Abstract: To investigate the inhibitory effects of millet prolamin peptides on pancreatic lipase and cholesterol esterase activities, millet prolamin was prepared from three different millet varieties (Zhonggu 2, Zhaonong 21, and Hongmiaoyapoche) and subjected to enzymatic hydrolysis in this study. Peptides with potent inhibitory effects on lipid-digesting enzymes (pancreatic lipase and cholesterol esterase) were screened out from the prolamin hydrolysates, and their binding mechanisms were explored using molecular docking and molecular dynamics simulations.

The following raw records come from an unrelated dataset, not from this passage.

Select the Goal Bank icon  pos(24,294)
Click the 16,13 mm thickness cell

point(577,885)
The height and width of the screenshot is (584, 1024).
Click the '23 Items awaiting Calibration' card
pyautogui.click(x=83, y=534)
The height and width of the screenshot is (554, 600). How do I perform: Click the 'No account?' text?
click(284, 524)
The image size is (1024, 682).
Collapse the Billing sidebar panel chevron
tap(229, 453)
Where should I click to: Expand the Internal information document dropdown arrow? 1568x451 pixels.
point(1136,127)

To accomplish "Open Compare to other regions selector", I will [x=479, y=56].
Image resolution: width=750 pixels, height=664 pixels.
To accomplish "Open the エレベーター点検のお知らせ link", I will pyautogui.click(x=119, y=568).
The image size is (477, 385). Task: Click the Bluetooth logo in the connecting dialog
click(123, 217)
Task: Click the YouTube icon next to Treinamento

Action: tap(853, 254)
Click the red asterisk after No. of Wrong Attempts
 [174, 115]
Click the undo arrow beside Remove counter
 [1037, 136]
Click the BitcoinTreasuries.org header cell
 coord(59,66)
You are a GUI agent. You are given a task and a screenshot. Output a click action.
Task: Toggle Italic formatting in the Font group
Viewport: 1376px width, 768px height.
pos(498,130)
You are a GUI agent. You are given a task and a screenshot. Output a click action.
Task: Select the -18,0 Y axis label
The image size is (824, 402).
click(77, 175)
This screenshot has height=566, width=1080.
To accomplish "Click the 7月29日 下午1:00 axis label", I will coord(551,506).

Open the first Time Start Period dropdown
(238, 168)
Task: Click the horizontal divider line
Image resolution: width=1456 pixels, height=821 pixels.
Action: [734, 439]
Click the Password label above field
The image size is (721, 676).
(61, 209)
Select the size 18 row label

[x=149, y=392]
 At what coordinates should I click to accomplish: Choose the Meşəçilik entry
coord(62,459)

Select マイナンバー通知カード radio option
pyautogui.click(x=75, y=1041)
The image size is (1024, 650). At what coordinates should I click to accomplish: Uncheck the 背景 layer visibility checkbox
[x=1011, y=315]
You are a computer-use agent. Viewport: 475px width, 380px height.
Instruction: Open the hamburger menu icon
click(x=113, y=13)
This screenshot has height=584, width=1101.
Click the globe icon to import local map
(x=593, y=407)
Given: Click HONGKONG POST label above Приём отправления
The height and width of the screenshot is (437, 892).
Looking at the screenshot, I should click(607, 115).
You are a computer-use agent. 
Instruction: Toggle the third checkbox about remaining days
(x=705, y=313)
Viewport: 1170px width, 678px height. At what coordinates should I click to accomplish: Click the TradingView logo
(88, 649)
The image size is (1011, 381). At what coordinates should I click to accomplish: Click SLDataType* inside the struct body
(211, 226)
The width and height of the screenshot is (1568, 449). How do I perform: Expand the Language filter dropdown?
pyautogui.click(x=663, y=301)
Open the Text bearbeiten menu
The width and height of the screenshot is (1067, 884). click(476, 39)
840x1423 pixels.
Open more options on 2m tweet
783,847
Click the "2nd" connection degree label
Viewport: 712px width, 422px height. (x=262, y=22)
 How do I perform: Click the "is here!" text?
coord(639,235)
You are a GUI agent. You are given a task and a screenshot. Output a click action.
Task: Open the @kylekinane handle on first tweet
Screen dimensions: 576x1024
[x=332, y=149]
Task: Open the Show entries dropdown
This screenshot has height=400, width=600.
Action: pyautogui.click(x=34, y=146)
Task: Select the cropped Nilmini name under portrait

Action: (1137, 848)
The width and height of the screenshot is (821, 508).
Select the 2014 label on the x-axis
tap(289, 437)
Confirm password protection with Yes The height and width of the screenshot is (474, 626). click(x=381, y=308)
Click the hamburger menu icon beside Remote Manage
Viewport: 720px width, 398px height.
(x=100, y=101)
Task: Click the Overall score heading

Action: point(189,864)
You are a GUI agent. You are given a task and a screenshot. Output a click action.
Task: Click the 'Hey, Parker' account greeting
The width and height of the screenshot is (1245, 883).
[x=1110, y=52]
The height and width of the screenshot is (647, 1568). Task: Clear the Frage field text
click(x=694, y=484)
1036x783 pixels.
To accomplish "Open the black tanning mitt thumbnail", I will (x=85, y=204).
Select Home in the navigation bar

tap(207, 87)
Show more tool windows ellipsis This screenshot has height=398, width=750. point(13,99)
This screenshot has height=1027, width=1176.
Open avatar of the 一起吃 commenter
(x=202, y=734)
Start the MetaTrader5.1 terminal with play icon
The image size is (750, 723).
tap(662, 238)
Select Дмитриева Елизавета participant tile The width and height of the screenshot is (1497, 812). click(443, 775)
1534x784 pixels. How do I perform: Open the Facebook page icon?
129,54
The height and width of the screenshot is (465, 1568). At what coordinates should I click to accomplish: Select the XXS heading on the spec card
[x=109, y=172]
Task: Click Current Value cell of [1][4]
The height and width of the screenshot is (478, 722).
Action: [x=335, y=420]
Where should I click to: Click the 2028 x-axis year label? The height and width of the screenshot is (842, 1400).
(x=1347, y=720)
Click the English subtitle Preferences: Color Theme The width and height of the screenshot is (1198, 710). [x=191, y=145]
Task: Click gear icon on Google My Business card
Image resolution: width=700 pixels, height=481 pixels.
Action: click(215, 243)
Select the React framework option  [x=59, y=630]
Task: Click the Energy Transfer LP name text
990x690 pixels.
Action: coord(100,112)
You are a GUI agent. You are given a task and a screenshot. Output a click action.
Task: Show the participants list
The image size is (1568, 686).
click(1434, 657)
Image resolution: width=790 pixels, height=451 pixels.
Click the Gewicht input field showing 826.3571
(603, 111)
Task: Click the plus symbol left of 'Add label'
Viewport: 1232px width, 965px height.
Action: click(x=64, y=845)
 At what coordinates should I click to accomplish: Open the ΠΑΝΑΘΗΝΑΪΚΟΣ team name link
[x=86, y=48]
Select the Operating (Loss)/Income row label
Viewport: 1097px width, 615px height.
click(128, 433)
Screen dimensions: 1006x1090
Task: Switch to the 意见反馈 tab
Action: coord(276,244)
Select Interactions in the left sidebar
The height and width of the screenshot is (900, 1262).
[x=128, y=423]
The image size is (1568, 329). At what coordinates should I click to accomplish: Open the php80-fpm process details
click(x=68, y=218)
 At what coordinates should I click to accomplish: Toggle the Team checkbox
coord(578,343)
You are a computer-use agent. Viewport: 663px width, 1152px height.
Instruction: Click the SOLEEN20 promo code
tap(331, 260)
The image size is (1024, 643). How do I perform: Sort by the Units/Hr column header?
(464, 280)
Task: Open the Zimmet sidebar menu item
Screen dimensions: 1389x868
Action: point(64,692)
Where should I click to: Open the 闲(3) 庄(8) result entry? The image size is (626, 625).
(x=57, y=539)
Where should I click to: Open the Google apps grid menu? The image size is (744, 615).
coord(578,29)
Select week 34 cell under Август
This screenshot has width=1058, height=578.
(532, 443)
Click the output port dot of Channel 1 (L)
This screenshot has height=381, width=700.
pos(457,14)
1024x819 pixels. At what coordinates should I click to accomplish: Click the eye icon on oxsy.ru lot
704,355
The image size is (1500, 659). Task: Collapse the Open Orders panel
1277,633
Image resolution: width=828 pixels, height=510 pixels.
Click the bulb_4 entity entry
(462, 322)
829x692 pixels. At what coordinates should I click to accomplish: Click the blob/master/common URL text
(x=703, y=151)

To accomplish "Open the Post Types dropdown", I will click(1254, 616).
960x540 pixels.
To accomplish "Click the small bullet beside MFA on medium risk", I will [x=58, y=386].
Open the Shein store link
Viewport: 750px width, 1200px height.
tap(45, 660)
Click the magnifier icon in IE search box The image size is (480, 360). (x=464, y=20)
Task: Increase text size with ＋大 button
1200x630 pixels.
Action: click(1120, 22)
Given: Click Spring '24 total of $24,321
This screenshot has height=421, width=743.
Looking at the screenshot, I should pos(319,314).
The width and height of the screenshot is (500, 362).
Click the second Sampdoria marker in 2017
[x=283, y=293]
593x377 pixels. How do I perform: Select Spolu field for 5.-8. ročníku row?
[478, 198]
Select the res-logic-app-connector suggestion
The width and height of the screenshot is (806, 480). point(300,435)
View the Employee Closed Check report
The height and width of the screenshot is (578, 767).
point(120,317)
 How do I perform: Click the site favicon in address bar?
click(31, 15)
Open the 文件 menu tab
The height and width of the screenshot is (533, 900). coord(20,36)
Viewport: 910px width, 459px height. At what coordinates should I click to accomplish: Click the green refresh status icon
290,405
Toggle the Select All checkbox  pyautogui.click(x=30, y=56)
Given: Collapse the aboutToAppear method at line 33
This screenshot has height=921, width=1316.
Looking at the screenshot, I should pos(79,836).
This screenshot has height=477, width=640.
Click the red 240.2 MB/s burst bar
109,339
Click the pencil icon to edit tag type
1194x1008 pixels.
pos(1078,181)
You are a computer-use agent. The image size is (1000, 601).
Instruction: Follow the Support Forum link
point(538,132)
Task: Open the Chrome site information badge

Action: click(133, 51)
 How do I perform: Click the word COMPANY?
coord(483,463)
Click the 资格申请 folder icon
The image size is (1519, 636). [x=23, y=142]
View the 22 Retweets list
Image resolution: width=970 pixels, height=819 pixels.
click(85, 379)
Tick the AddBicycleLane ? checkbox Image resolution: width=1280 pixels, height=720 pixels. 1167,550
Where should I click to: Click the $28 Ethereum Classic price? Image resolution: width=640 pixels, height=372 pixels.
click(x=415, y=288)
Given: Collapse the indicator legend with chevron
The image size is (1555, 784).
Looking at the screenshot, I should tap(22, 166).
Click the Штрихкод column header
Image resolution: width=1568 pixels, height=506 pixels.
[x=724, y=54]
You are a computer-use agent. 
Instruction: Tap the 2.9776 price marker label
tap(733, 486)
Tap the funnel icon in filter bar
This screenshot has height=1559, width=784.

The results showed that the hydrolysate from Hongmiaoyapoche millet was rich in hydrophobic amino acids and exhibited the strongest lipid-lowering activity. From its < 3 kDa fraction, six peptides with low molecular mass (< 1 kDa), no toxicity or carcinogenicity, potential biological activity, resistance to gastrointestinal digestion, and strong binding affinity to the target enzymes were selected and identified by liquid chromatography-tandem mass spectrometry (LC-MS/MS). These peptides were WQHQY, YWTRPH, YWTARP, WQHMMP, FNPMFNPM, and ANPYWTRP. Among them, WQHQY and YWTRPH showed the highest in vitro inhibitory activity against both pancreatic lipase and cholesterol esterase. Molecular docking indicated that hydrophobic interactions and hydrogen bonds contributed to the stable binding of these peptides to the enzymes. Molecular dynamics simulations further supported the stability of the complexes, based on analyses of root mean square deviation, root mean square fluctuation, and radius of gyration. This study provides useful insights for developing novel peptide-based inhibitors of pancreatic lipase and cholesterol esterase, and offers a scientific foundation for the potential use of millet prolamin proteins in functional foods.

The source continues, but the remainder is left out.